Famous for his battle standards quoting from Sun Tzu's The Art of War, Takeda Shingen was the 19th family head of the Takeda Clan. In 1559, at the age of 39, he became a monk and was afterward known by the Buddhist name Tokueiken Shingen. A resourceful tactician, Shingen built his position by fighting battles that he couldn't lose, listening closely to the advice of his vassals and building consensus. His armies were high in morale and bestowed upon themselves the title of "strongest under heaven", a reputation which soon spread. Shingen also had a statue of Fudo Myo-o built in his image
This statue still stands today in the family temple of Tokueiken Shingen.

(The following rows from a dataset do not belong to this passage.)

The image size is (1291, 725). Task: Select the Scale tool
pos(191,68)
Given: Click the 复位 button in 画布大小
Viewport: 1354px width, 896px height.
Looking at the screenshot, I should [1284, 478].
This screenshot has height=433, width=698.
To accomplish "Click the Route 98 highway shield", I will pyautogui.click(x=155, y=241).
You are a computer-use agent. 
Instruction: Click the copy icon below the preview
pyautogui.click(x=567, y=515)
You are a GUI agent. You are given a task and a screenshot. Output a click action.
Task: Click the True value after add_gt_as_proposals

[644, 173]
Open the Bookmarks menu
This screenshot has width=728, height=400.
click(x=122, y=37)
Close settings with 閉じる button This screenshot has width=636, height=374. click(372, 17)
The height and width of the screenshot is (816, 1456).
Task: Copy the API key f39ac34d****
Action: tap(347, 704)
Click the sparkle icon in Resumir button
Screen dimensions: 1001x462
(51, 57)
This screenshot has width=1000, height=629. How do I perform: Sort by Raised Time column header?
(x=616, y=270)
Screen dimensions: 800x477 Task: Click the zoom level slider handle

It is known by the name Takeda Fudoson and is said that it was sculpted in the year 1551, when Shingen was 31 years old. In that year, Shingen earned the rank of high priest of Mount Hiei and, to commemorate the honor, the famous Buddhist sculptor Kunai-kyo Kosho was invited from Kyoto to create a life-sized statue in his image. Kosho began the work standing opposite of Shingen and it is said that he did not originally intend to express his visage as Fudo Myo-o, but that the image gradually moved in that direction as his sculpting progressed. This can be seen as a reflection of the majesty Shingen embodied
According to the Koyo Gunkan, a record which chronicles the exploits of the Takeda clan, Shingen conducted the ritual shaving of his head in front of the statue and the hair was burned and mixed with lacquer, in order that he could spread it himself on the bust of the statue, adding a layer of color. The family temple where the statue resides was twice burned down, in 1582 and during the Meiji era, but the statue itself was miraculously untouched, leading to the belief that the statue grants miraculous benefits, including good fortune, success in one's pursuits, and disaster prevention
In recreating this statue, Butuzou World not only mimicked its superficial structure, but also made maximum use of the brand's many years of know-how to express the grandeur and strength of the original work, carrying out many revisions of the base mold to capture its facial expressions, overall balance, and power. In terms of color, as well, the team went through many stages of trial and error to recreate the blue skin which is symbolic of Fudo Myo-o and its overall saturation. Approximately one year of work was necessary before completing a satisfactory prototype. Each edition of the final product was then painted diligently for 1,200 minutes at the production studio of the sister brand, Isumu
The creation of a replica of this statue was commissioned to Ye Zhiyuan, a master in the Chinese carving world, and painted with supervision by Chihiro Takamura, one of the leading practitioners of Buddhist statue painting, to replicate its ancient feel
About Ye Zhiyuan: Born in Zhejiang, China in 1967, Ye Zhiyuan began studying under a private woodcarver beginning at the age of 7, developing a profound interest in woodcarving based on Buddhist statues. In 1985, he began taking lessons from Ye Runzhou, a master in fine arts
About Chihiro Takamura: Born in Tokyo in 1962, she entered Joshibi University of Art and Design (majoring in oil-painting) after high school graduation. In 1987, she was taken in as a student by Fuzan Hirano, a master of colored woodcraft. For the next 20 years, she devoted herself to her craft and began painting wooden statues based in Buddhist imagery and Japanese classics. More recently, she independently established the Chihiro Takamura Painting Institute. Her diverse creative talent ranges from familiar imagery to works of profound artistic merit.. In examining the works of Chihiro Takamura, it is worth noting that up until the Edo Period it was normal to apply color to Buddhist statues, but this changed during the Meiji Period when the formalistic ideas of Western Sculpture became pervasive and the coloring of Buddhist statues stopped. In contrast to such climate of the times, the revival of ancient Japanese colored wood carving was made possible largely due to the efforts of Denchu Hiragushi, a giant of Japanese sculpture world who received the Order of Culture. Denchu left behind many famous works and the color work for these works were mostly taken charge of by the colorist Fuzan Hirano. Chihiro Takamura is a legitimate successor of Fuzan and is the foremost figure in the coloring of Buddhist statues today.